Spitfires buried in Burma for 67 years - is this true and could they fly?

I’d love this to be true, but I think there is more chance of finding Amelia Earhart crated and buried in Burma in working condition.

From wiki:

“However, in spite of the media attention garnered by these events, there is no real evidence that the RAF ever buried the Spitfires in the first place and, it would seem that like many such rumours this was all a chimera”

There have been many constant rumours of crated Spitfires buried around Brisbane for the last 50 years.

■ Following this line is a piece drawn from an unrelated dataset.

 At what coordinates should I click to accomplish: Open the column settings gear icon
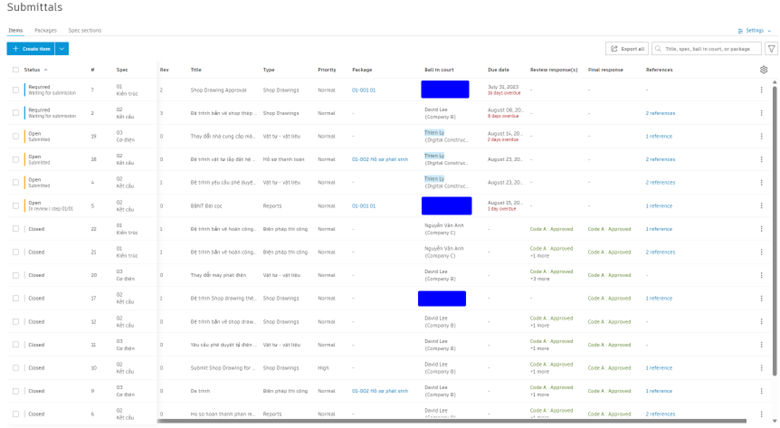pos(764,70)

There is also this story about a falling out between interested parties.

Another quote:

One obviously hopes for the former,’ says Christopher Shores, an aviation historian and author of Air War For Burma. ‘But let’s not forget that we’re talking about the tropics here. These are really terrible conditions to have stored the Spitfires in.’

It is a not insignificant point. Mingaladon receives nearly 100 inches of rain per year, and the dampness is likely to have wrought havoc on the packing cases, and penetrated the pieces of aircraft and engine parts. Furthermore, the same mud that coated the Spitfire pilots’ boots 70 years ago will almost certainly have corroded the metal to some degree."

My emphasis.

The rumours are true actually. I stubbed my toe on one just the other day.

What was a Spitfire doing in a bar?

(Actually, I heard the rumours when I lived in Bne. The only thing buried around Perth is iron ore. And coal. And bodies).

With the obligatory caveat about these aircraft possibly being a work of fiction in the first place - I don’t think taking a bulldozer and burying some crates in an unmarked patch of earth in the tropics fits the usual definition of ‘carefully stored’.

Probably just easier than uncrating them and wrecking them. Take a look at what the USA did with their B-29s http://www.warbirdinformationexchange.org/phpBB3/viewtopic.php?f=3&t=44128&view=previous (scroll half-way down).

Hundreds of brand-new P-38 Lightnings were wrecked on Tinian and other islands - piled up in heaps and torched.

To go a bit off-topic but not too far, there are several references in this thread and elsewhere on the Net to war materiel being destroyed more-or-less in-place after WWII. Thrown into the sea, burned, buried NOT in storage crates, etc.

I understand why these goods would be scrapped, as there would be little or no civilian use for tanks, fighter planes, artillery pieces, bazookas, etc. But these references are to non-scrapping destruction. Wasn’t there a market for scrap metal in pretty much every industrialized country?! :confused: And wouldn’t the war-torn places rebuilding infrastructure damage – the very places where materiel would be when the war ended – need metal all the more than in ordinary times?! :smack: Or were recycling efforts being made and the burning of materiel was a crude method of separating the metals from the non-metals? :slight_smile:

No, this is straight forward destruction. Most of the material was not in an industrialised country or anywhere it could be easily recycled - the back end of Burma or a small Pacific island is not near a scrap yard. We’re talking about equipment thousands of miles from the homeland and a significant shortage of shipping space.

Add to this six years of war where equipment was being destroyed every day it’s no surprise the service personnel found it easier to just destroy it in place.

I’d think it would just be cheaper to build new Spitfires from scratch.

But just try to get enough Merlins if you start building Spits again! :stuck_out_tongue:

(Actually, while the Spit is my favourite airplane, I’d rather own a Hurricane. They’d be easier to build too.)

It reminds me of how some pre-WWII US built tanks were found in Brazil. They had been supplied to the Brazilian Army, which stored them in a depot somewhere, then forgot about them.
Eventually, everything becomes valuable, at some point…except for beany babies (my daughter must have 300 of them).

I’ve read about this in Air Vice Marshal Harjinder Singh’s autobiography. He joined the Air Force as an airman and rose to become an Engineering officer and ultimately in charge of Maintenance Command. He was instrumental in salvaging many of these sabotaged Liberators for IAF service.